==== Task inputs
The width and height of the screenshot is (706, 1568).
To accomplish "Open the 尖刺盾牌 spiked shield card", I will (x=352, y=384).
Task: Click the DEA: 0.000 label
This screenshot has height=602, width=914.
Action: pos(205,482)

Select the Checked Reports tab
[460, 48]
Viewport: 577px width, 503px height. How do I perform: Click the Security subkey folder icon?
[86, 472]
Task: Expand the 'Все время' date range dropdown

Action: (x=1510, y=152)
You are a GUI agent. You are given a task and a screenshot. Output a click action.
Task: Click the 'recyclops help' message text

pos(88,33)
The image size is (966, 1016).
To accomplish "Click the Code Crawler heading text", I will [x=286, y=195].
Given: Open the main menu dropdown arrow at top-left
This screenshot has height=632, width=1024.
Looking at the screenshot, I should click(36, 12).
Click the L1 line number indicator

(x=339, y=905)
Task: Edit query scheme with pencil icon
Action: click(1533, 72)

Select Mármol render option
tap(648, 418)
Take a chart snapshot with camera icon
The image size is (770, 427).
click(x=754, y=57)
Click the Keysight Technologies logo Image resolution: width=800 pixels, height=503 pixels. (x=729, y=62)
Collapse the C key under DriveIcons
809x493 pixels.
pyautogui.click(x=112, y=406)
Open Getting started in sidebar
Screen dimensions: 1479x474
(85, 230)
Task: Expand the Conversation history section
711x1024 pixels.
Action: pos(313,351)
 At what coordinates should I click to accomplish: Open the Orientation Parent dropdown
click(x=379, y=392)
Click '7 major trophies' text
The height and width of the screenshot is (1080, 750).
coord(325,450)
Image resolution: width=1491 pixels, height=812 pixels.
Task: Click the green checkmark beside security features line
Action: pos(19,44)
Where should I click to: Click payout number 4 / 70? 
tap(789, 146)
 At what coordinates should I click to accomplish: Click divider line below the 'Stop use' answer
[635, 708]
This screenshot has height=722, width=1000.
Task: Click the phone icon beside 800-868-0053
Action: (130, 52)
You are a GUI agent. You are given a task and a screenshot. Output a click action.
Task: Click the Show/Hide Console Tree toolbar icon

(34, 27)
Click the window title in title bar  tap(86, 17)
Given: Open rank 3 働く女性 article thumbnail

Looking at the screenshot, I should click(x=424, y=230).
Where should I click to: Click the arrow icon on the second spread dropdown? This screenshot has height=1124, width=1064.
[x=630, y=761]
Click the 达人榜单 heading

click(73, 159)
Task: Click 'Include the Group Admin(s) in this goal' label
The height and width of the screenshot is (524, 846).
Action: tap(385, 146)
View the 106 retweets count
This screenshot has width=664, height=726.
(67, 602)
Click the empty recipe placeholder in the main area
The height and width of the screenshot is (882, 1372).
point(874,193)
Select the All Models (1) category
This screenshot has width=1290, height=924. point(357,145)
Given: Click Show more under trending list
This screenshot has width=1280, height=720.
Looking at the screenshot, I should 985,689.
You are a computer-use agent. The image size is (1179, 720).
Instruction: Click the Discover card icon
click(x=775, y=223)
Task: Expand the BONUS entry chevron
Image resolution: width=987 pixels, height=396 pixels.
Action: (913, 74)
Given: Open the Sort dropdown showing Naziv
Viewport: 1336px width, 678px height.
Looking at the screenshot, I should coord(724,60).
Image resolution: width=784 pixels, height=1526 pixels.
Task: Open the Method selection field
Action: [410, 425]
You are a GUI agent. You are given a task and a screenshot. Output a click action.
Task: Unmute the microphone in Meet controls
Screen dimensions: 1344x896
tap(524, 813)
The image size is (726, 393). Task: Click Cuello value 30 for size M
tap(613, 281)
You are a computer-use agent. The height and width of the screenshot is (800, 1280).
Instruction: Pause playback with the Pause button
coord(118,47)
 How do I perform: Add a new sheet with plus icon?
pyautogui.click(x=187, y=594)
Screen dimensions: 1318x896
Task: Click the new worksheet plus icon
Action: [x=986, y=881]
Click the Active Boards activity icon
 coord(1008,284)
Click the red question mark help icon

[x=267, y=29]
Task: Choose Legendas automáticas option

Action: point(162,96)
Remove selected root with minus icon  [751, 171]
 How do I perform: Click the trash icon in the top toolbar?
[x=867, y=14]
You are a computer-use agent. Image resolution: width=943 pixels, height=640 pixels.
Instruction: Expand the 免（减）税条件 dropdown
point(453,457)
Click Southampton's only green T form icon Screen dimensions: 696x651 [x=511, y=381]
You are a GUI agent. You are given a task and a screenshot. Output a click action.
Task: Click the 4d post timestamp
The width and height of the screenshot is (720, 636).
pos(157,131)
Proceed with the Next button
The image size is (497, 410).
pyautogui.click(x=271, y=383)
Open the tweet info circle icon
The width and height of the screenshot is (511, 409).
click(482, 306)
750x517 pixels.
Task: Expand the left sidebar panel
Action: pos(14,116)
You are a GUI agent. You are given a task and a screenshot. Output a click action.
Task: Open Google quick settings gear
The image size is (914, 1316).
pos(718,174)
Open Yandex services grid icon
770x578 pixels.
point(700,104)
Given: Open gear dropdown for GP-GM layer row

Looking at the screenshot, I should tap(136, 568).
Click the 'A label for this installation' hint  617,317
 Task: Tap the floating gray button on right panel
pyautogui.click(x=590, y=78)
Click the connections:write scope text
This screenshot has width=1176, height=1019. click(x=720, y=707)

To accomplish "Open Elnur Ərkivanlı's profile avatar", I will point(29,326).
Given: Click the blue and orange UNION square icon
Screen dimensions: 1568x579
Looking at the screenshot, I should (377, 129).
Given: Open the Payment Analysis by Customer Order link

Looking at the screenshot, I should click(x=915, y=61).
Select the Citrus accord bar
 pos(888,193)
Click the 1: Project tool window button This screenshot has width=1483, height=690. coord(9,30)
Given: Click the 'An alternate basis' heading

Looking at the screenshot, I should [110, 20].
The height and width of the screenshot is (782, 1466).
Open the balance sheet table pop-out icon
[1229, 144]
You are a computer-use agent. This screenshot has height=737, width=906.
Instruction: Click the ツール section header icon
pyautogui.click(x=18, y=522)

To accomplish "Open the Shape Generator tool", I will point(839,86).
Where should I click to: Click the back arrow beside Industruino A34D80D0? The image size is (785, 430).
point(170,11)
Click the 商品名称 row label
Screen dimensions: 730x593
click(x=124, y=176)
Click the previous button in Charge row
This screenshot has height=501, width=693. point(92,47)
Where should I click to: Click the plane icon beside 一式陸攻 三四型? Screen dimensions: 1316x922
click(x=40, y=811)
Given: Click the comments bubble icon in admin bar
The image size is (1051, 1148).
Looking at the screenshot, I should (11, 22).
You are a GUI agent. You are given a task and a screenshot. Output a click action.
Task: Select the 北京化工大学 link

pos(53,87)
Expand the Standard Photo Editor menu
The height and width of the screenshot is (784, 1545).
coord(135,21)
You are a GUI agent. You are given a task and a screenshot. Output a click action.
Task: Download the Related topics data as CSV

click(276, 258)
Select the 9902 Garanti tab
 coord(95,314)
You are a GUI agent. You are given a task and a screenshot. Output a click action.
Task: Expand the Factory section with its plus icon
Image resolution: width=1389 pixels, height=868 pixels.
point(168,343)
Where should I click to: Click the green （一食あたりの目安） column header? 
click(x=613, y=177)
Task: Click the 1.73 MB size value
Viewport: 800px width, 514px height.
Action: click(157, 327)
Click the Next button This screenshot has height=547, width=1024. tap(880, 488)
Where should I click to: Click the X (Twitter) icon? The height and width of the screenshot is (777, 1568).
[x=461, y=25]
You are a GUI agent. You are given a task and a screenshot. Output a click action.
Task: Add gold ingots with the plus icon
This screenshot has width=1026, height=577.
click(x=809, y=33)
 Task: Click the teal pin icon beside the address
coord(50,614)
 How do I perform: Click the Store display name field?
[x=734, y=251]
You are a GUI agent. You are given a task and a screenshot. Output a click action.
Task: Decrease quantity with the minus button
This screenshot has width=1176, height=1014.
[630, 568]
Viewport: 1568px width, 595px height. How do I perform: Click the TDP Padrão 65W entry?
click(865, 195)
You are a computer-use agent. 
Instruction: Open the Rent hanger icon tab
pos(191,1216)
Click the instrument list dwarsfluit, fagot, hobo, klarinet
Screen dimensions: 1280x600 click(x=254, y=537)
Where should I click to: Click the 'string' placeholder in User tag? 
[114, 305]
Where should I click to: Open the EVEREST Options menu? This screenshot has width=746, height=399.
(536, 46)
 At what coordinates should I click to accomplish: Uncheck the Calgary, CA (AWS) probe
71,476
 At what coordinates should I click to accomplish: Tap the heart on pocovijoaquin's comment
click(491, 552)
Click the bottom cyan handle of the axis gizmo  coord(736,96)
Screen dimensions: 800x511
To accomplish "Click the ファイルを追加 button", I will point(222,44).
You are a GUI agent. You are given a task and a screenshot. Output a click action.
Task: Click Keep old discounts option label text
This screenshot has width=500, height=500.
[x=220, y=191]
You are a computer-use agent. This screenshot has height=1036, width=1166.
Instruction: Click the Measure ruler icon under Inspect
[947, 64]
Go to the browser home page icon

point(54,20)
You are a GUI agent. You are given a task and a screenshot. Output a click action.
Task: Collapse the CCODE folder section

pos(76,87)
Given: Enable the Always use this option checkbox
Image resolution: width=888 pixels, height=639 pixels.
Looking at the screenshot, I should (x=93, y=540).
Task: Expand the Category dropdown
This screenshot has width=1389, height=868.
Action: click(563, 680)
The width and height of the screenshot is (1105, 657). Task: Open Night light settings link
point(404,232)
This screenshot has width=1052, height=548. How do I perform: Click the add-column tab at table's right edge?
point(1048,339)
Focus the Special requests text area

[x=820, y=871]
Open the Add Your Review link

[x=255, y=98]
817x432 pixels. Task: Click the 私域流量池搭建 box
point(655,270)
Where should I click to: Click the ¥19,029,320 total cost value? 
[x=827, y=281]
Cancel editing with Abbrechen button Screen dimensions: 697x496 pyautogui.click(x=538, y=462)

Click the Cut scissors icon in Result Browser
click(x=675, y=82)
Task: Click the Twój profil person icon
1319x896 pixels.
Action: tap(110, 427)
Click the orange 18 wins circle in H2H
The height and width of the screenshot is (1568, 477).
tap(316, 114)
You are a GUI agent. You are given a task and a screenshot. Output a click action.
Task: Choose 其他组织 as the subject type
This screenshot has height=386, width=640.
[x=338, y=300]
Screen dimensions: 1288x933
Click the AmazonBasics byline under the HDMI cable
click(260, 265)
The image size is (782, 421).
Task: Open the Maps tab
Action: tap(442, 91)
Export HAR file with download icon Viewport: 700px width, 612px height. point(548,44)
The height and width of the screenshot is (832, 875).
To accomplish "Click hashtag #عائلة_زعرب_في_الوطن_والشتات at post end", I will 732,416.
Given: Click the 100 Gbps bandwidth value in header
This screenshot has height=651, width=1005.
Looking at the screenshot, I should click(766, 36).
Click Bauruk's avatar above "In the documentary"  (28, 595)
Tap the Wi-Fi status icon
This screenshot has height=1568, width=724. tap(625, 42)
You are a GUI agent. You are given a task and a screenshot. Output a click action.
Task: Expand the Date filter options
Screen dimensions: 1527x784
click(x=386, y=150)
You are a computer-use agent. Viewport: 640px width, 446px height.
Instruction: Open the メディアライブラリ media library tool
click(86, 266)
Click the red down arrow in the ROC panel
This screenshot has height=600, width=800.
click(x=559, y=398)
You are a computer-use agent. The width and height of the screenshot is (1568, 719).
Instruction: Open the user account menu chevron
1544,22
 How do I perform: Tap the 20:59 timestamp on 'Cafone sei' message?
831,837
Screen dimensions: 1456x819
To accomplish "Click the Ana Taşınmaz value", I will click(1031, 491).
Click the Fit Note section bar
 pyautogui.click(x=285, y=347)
========
— Problem to work on —
Show every line above in which the word "post" is found.

— Solution for this exercise —
Task: Click the 4d post timestamp
To accomplish "Click hashtag #عائلة_زعرب_في_الوطن_والشتات at post end", I will 732,416.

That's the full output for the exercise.